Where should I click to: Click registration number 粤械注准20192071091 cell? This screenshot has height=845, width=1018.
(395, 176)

--

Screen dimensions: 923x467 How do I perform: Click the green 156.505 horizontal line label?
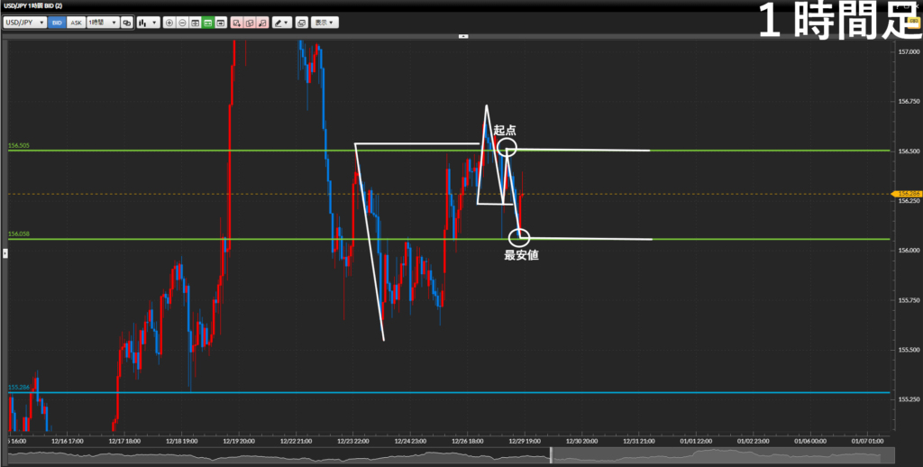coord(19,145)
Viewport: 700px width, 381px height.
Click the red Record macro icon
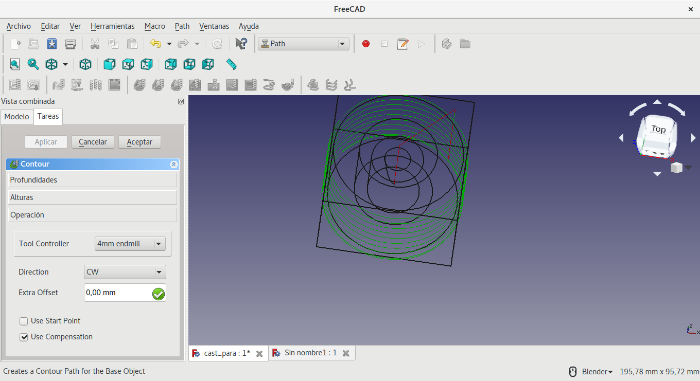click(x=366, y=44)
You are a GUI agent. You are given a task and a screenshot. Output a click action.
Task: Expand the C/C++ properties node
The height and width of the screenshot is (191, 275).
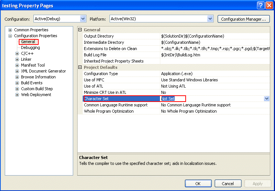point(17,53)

→ **Task instructions**:
Transcribe the listing above exactly, but only from the line with "Screen dimensions: 923x467" through the line with "Task: Expand the C/C++ properties node". Include both of those lines and omit the pictures.

→ **Answer for the task**:
Screen dimensions: 923x467 How do I perform: Click the green 156.505 horizontal line label?
coord(19,145)
Viewport: 700px width, 381px height.
Click the red Record macro icon
click(x=366, y=44)
You are a GUI agent. You are given a task and a screenshot. Output a click action.
Task: Expand the C/C++ properties node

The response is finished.